[[ Records open ]]
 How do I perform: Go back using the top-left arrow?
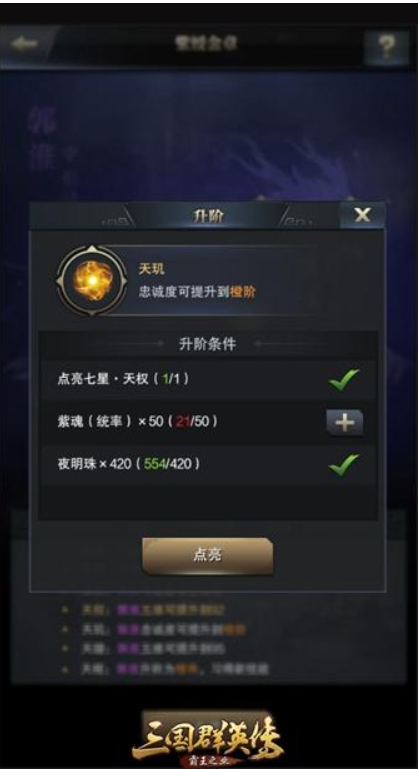(x=25, y=44)
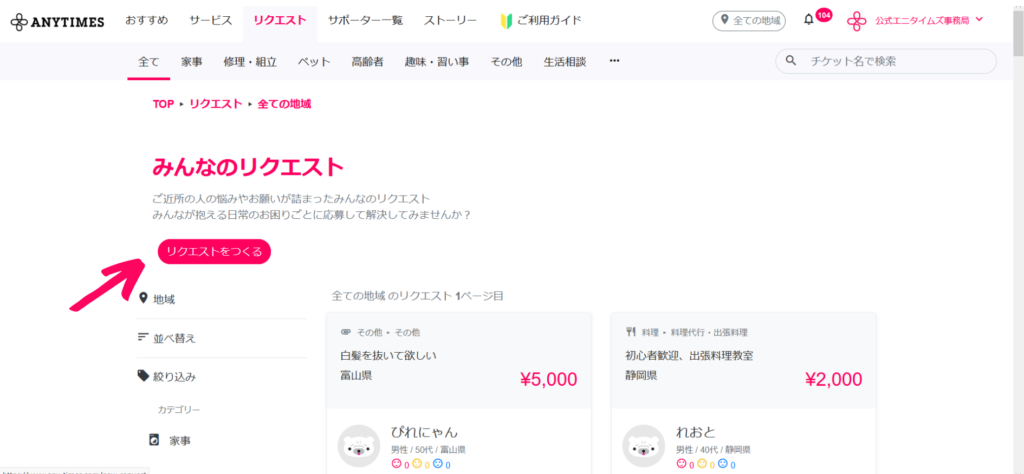Click the 絞り込み tag icon
This screenshot has width=1024, height=474.
(143, 376)
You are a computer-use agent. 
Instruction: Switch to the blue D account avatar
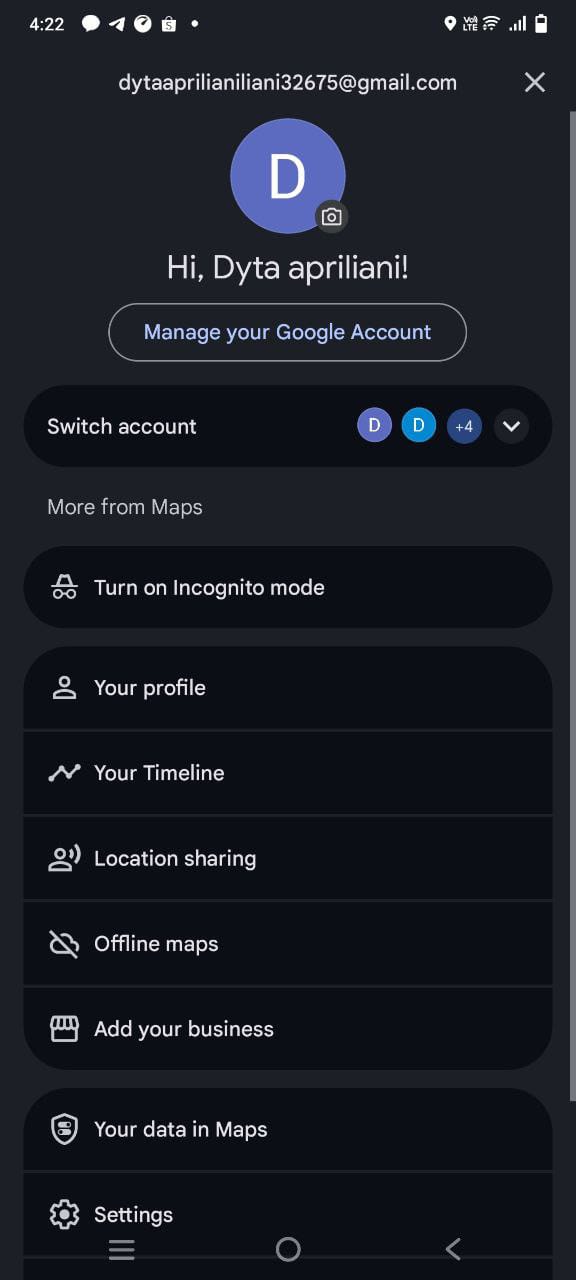(x=418, y=426)
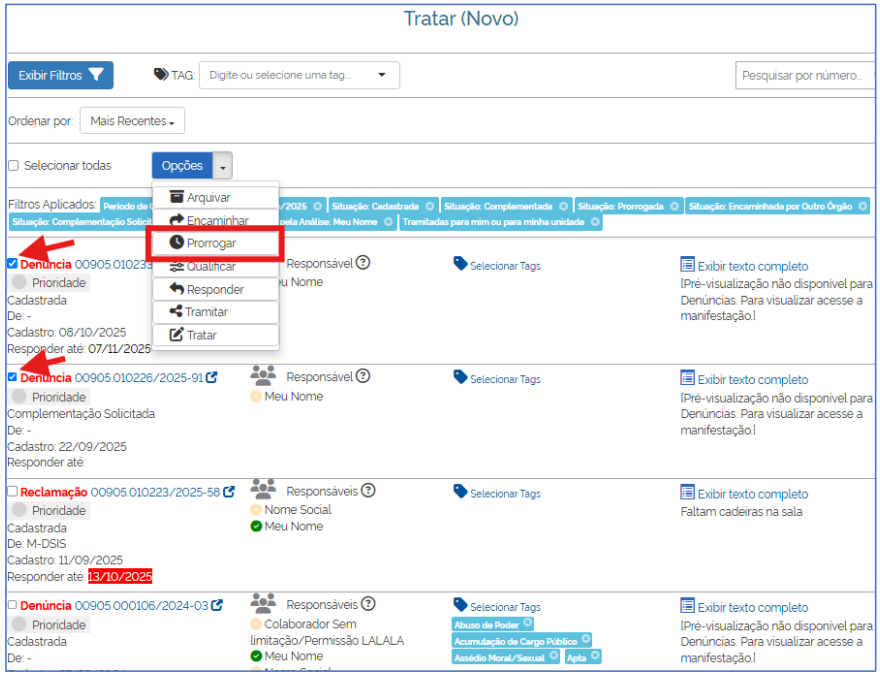Viewport: 880px width, 676px height.
Task: Toggle the Opções dropdown caret
Action: pyautogui.click(x=223, y=166)
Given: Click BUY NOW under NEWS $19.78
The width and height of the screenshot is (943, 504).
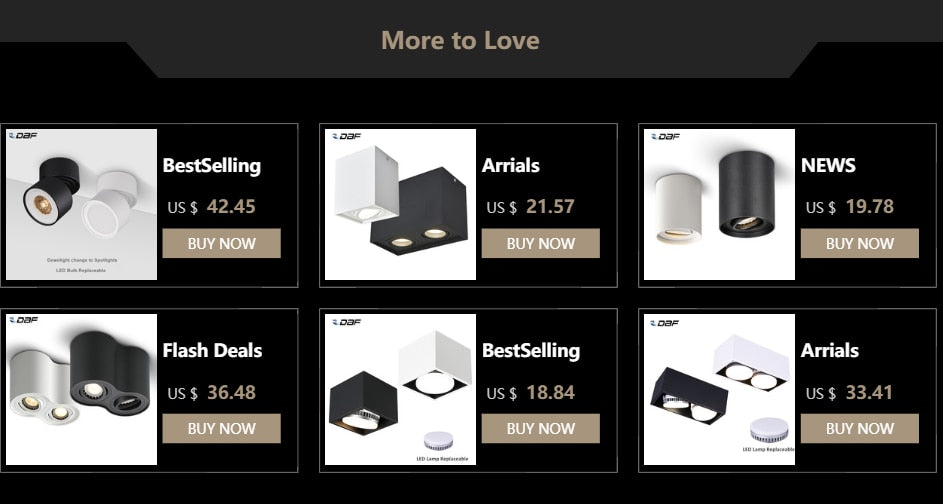Looking at the screenshot, I should tap(859, 243).
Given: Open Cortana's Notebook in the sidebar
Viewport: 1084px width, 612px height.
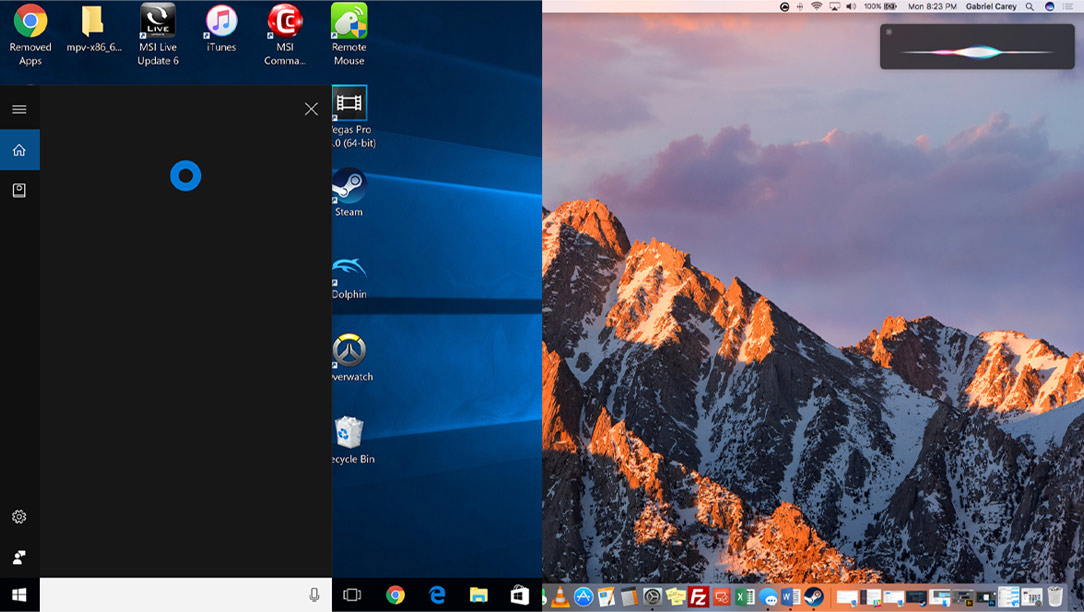Looking at the screenshot, I should coord(19,190).
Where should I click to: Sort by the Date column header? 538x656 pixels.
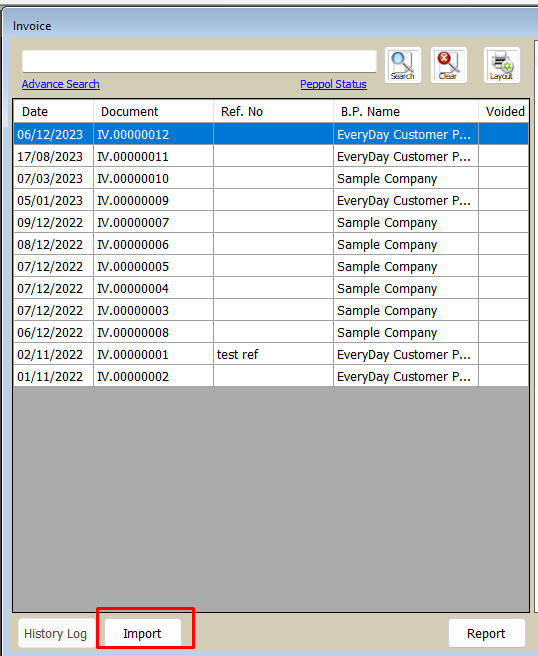coord(54,112)
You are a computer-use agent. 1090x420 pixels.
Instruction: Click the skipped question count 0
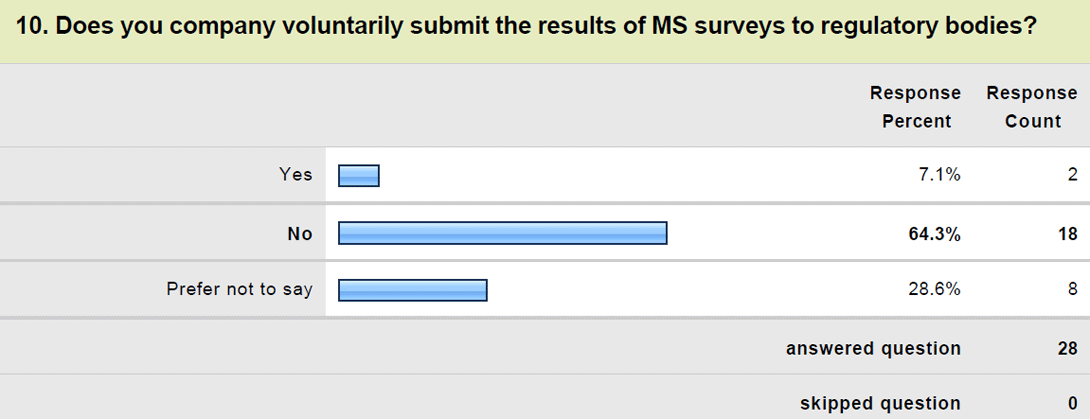pyautogui.click(x=1073, y=403)
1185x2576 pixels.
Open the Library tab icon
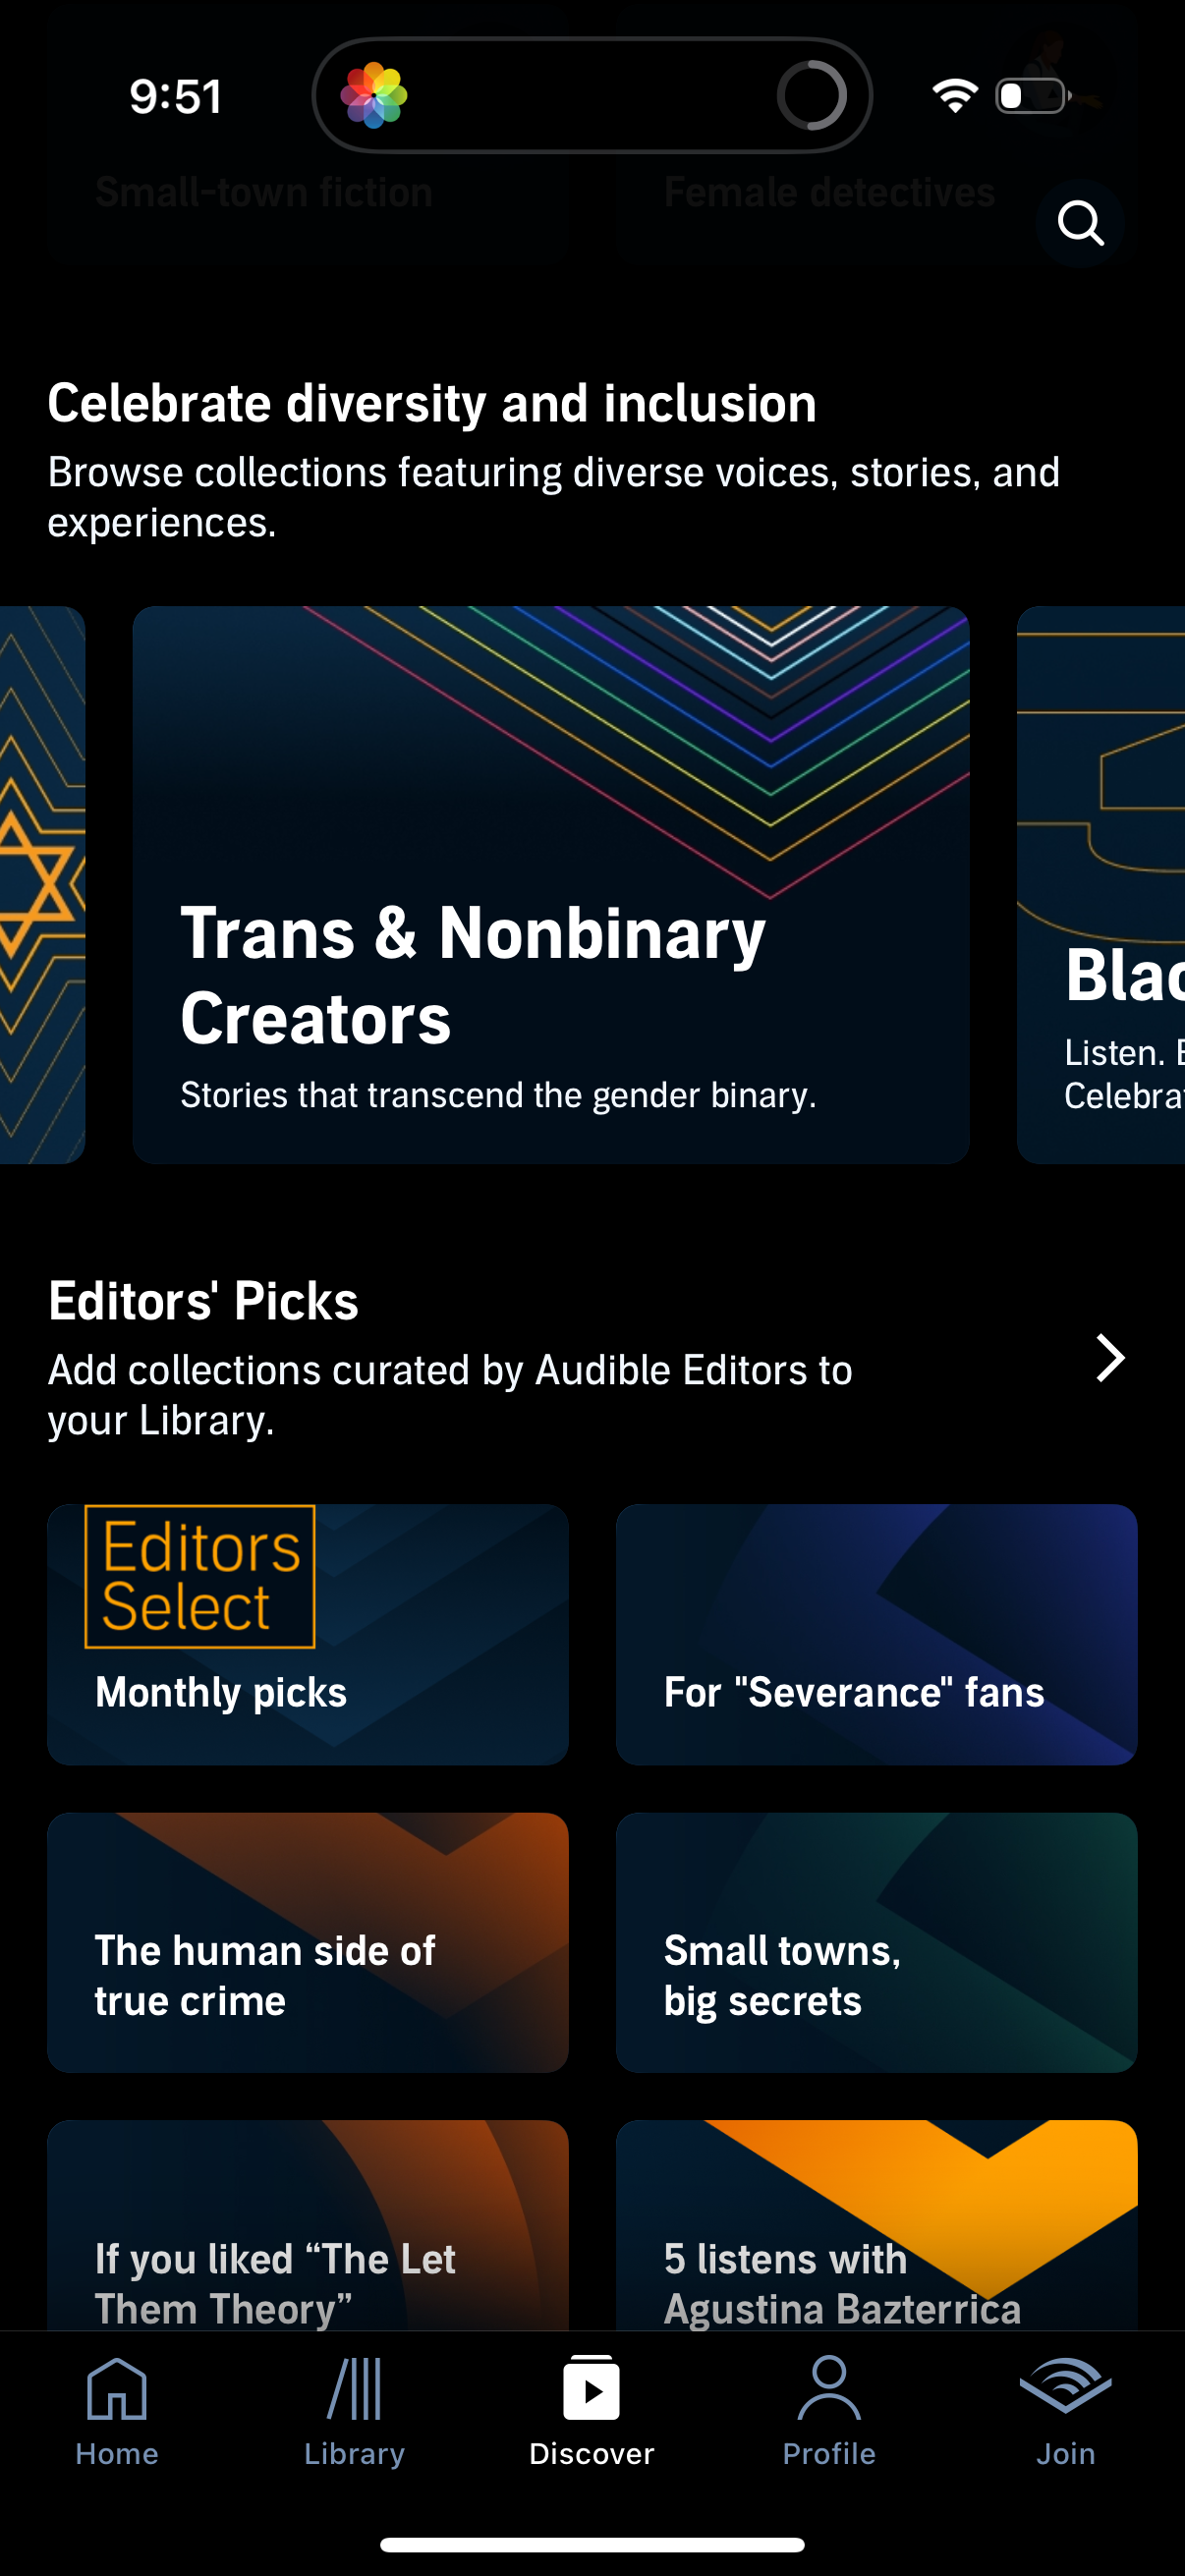pos(355,2396)
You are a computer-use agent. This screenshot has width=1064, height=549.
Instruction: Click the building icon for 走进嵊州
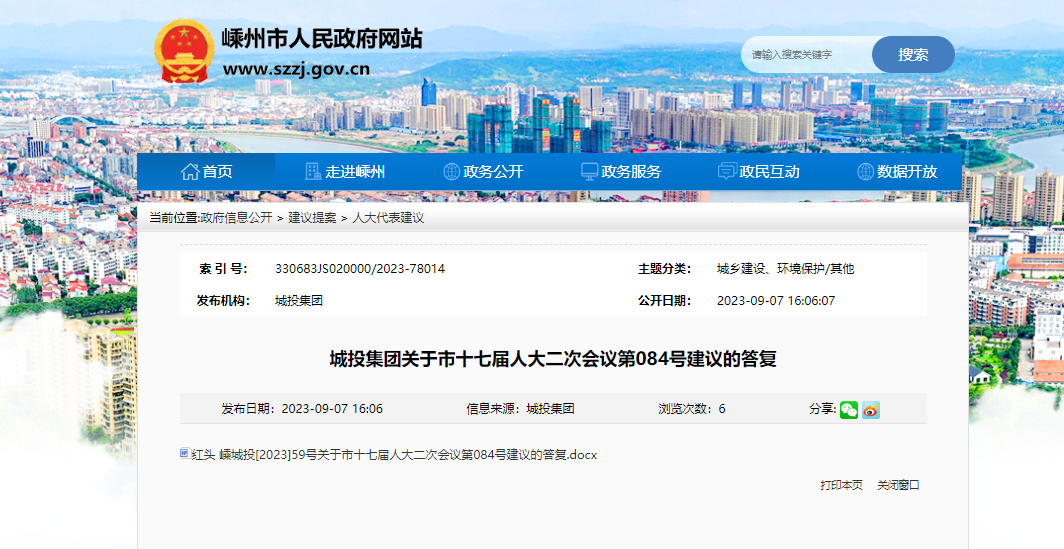point(313,171)
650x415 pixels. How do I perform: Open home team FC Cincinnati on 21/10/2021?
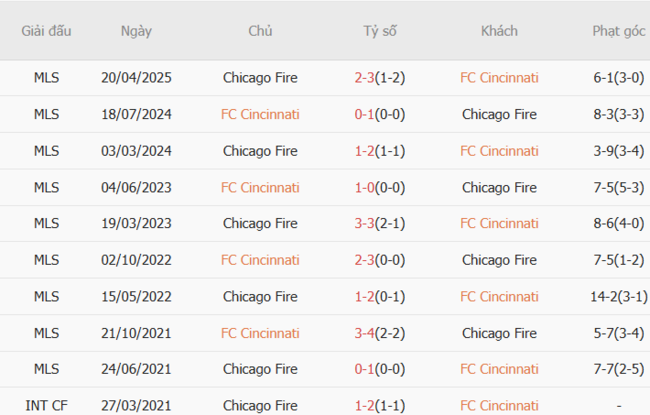pyautogui.click(x=260, y=333)
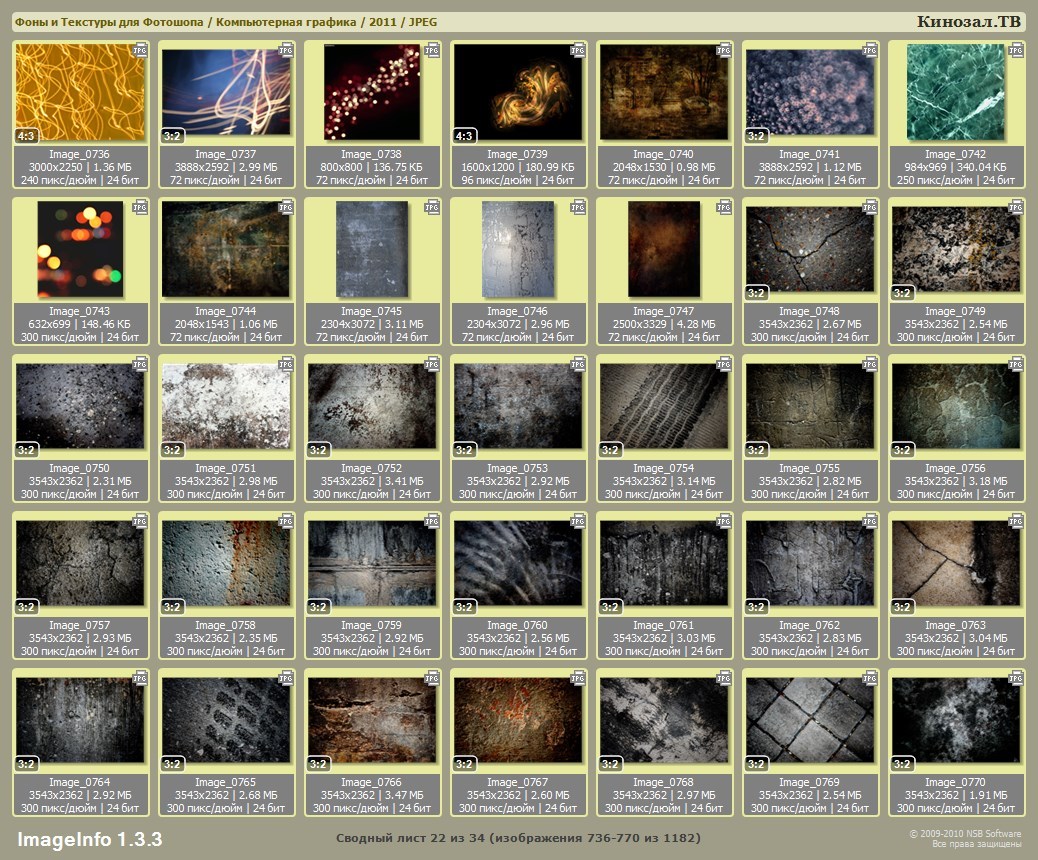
[[ Records closed ]]
Your assignment
Every line from the one containing "Given: Open Cortana's Notebook in the sidebar" through the last line of the data is to be retyped exactly, with nothing added and no pictures included.

Written reply
Given: Open Cortana's Notebook in the sidebar
Viewport: 1084px width, 612px height.
Looking at the screenshot, I should coord(19,190).
Where should I click to: Sort by the Date column header? 538x656 pixels.
coord(54,112)
You are a computer-use agent. 1090x420 pixels.
Instruction: Click the skipped question count 0
pyautogui.click(x=1073, y=403)
1185x2576 pixels.
Open the Library tab icon
pos(355,2396)
You are a computer-use agent. This screenshot has width=1064, height=549.
Instruction: Click the building icon for 走进嵊州
point(313,171)
650x415 pixels. How do I perform: Open home team FC Cincinnati on 21/10/2021?
pyautogui.click(x=260, y=333)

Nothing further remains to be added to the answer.